▸ **Task brief**
Write out the line that holds "This screenshot has" together with every line that follows it to the end of the material below, exactly. Omit the pictures.

(Task data begins)

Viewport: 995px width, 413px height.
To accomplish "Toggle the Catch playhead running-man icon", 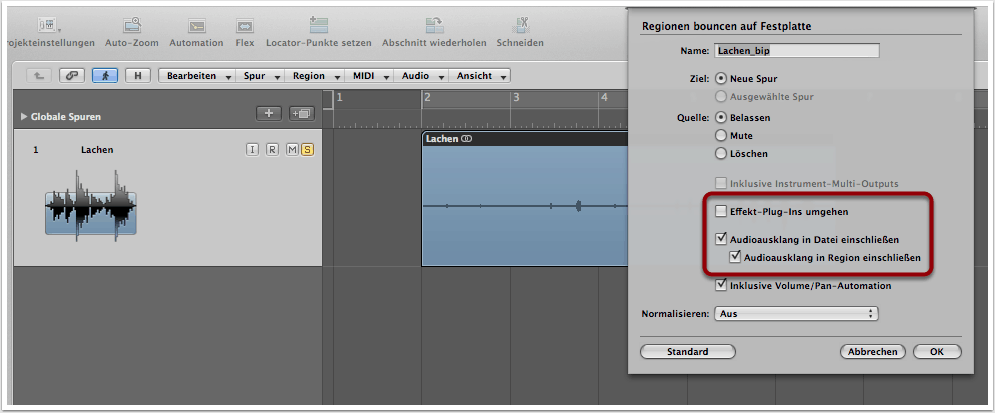I will [x=104, y=75].
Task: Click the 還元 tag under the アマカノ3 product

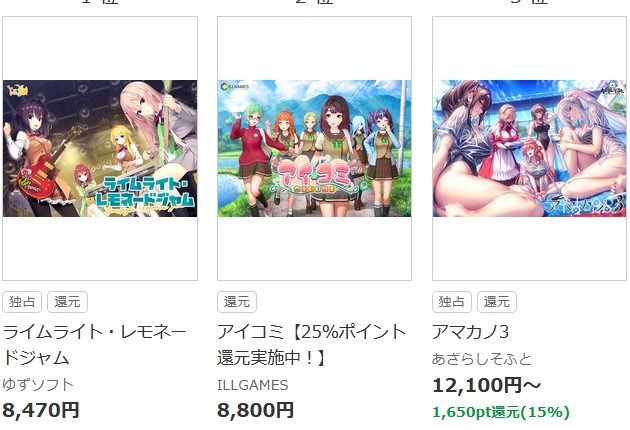Action: tap(497, 302)
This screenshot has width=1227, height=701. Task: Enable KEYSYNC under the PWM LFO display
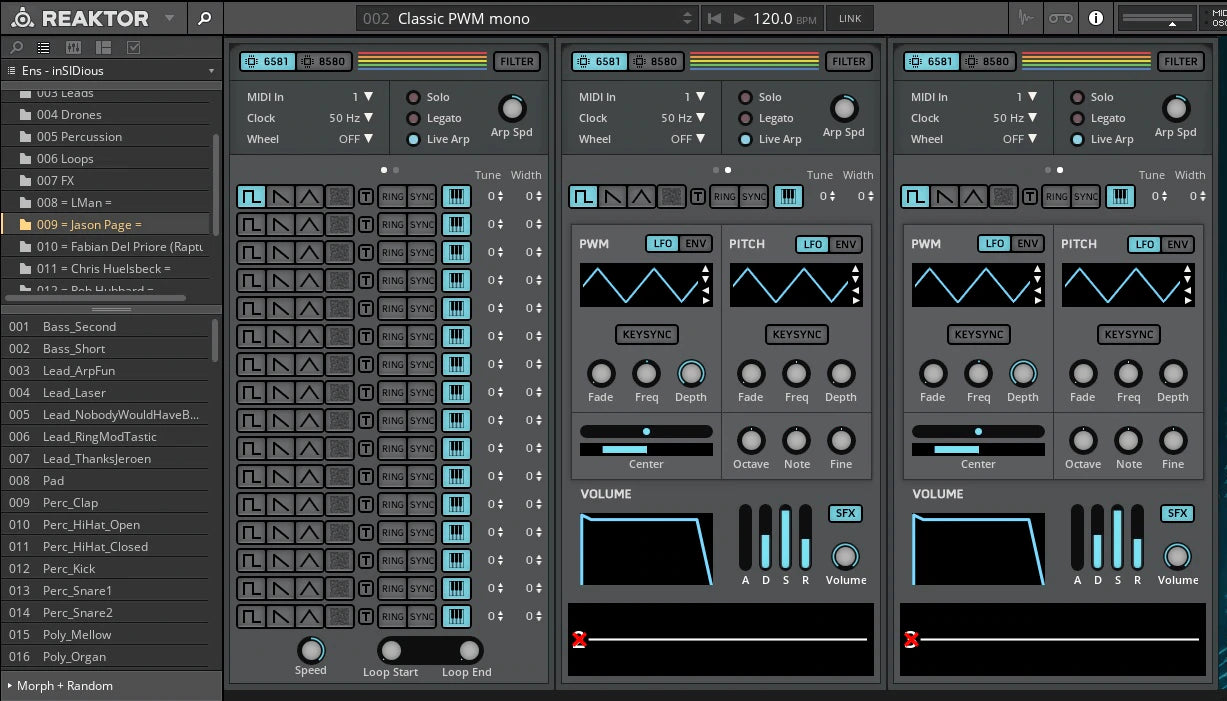click(x=646, y=334)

(Task data ends)

▸ **Expected answer**
This screenshot has width=1227, height=701. Task: Enable KEYSYNC under the PWM LFO display
click(x=646, y=334)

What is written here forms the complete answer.